Overview. CHM Scanner allows the user to localize CHM files (Microsoft Compiled HTML Help files).

The most important settings are the following:

  • CHM File (Project tab); the CHM file to localize
  • Tools (Project tab); the location of the Microsoft Compiled HTML Help applications

Availability

This plug-in is available as a separate plug-in. To get an evaluation version of this plug-in, contact sales(at)multilizer.com.


Tabs

Project

CHM File. Specifies the location of the CHM file.

Tools. Specifies the locations of the Microsoft Compiled HTML Help applications. Multilizer uses two utility applications to scan and build CHM files: hhc.exe and hh.exe. For more information, see the Microsoft documentation on the Microsoft HTML Help SDK or download the latest version of Microsoft HTML Help Workshop and Documentation.

Multilizer tries to detect the location of hhc.exe and hh.exe automatically. If the detction fails, the user can set the location manually.

Encodings

Native language. Specifies the native language that is used in the target. Set this to match the language in the original user interface. If the original material contains two or more languages mixed, set the language to most widely used.

Native encoding. Specifies the native encoding that is used in the target with each character set.

Encoding list. Contains the encodings to be used in the localized files. To change the value right click the line and select a new value.

Smart Parse

Smart parse settings affect how formatting tags and entities are processed.

Enable smart parse to prevent splitting of sentences at specific tags. By default typical formatting tags, such as, b, i and u are in the list.

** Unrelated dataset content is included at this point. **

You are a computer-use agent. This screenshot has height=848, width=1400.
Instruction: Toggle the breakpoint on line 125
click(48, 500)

Smart parse settings also allow converting ISO 8859-1 character and symbol entities into characters, thus making the text more readable. If converting ISO 8859-1 character entities is selected then, for example, HTML character name Ç is converted into single character Ç. Correspondingly, if converting ISO 8859-1 symbol entities is selected then, for example, HTML symbol name © is converted into single character ©.

Segmentation (SRX)

CHM Scanner incorporates a text segmentation engine. Users can define rules by which text is segmented.

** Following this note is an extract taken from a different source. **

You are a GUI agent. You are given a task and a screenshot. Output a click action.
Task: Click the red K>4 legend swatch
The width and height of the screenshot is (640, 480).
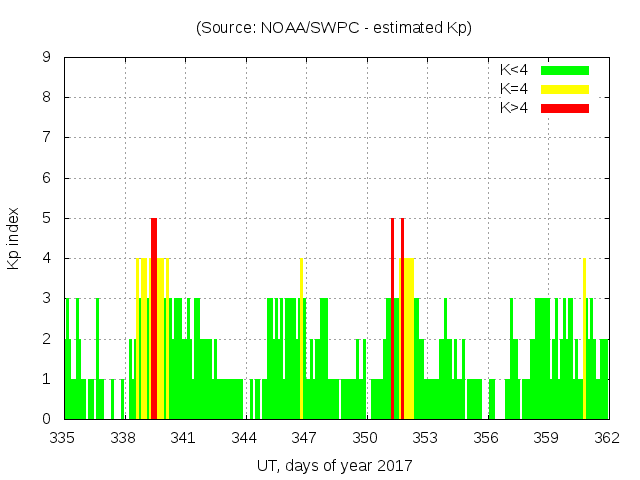click(565, 107)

The main advantage of segmentation is obtaining optimum results from a translation memory. Typically, the shorter the segment the more likely a match is found in a translation memory. For instance, a translation memory more likely has a translation for a single sentence than for an entire paragraph comprising several sentences. In order to optimize the use of translation memories, the same segmentation rules should be used in all translation tools; hence, a standard format for storing segmentation rule is very convenient. Using segmentation is particularly useful when working with TMX files as SRX was developed as a companion standard to TMX.

Defining segmentation rules is not trivial. In order to faciliate the process, a test environment is provided the Segmentation tab with which the effects of a set of rules can tested and optimized. Click the Test button to open the test environment, select the desired language and click the Run button to see how the sample text is segmented using the current rules for the selected language.

The segmentation rules can be exported and imported in SRX format, the standard for describing how text is broken into segments for further processing. For more information about the SRX standard, including examples, see the documentation at the LISA web site.